## Data
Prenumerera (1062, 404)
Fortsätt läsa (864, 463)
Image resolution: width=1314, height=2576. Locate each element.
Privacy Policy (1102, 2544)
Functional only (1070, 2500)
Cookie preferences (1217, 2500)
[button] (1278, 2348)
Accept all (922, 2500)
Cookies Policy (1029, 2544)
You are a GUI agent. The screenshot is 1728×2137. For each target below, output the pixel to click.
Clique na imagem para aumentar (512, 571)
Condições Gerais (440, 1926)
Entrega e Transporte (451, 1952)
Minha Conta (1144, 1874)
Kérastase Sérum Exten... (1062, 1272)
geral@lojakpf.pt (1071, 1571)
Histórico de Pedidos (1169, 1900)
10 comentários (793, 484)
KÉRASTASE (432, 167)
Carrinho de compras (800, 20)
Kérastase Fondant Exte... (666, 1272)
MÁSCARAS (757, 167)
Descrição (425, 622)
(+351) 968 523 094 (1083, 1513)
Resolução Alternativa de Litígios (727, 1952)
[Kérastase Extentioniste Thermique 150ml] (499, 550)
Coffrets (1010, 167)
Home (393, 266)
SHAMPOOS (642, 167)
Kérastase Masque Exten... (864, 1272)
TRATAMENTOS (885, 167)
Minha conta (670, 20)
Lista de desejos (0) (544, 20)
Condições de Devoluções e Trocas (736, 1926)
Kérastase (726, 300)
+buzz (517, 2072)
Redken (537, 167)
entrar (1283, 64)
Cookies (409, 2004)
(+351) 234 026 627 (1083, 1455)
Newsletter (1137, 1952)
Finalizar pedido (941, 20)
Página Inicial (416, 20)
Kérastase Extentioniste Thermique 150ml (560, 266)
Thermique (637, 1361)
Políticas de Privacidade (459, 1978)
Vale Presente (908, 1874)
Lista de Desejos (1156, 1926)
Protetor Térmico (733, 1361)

## What is needed
Give an exact copy of the lines from the one with "Condições de Devoluções e Trocas (736, 1926)" through the end of the entries, both ends included.

## Expected answer
Condições de Devoluções e Trocas (736, 1926)
Kérastase (726, 300)
+buzz (517, 2072)
Redken (537, 167)
entrar (1283, 64)
Cookies (409, 2004)
(+351) 234 026 627 (1083, 1455)
Newsletter (1137, 1952)
Finalizar pedido (941, 20)
Página Inicial (416, 20)
Kérastase Extentioniste Thermique 150ml (560, 266)
Thermique (637, 1361)
Políticas de Privacidade (459, 1978)
Vale Presente (908, 1874)
Lista de Desejos (1156, 1926)
Protetor Térmico (733, 1361)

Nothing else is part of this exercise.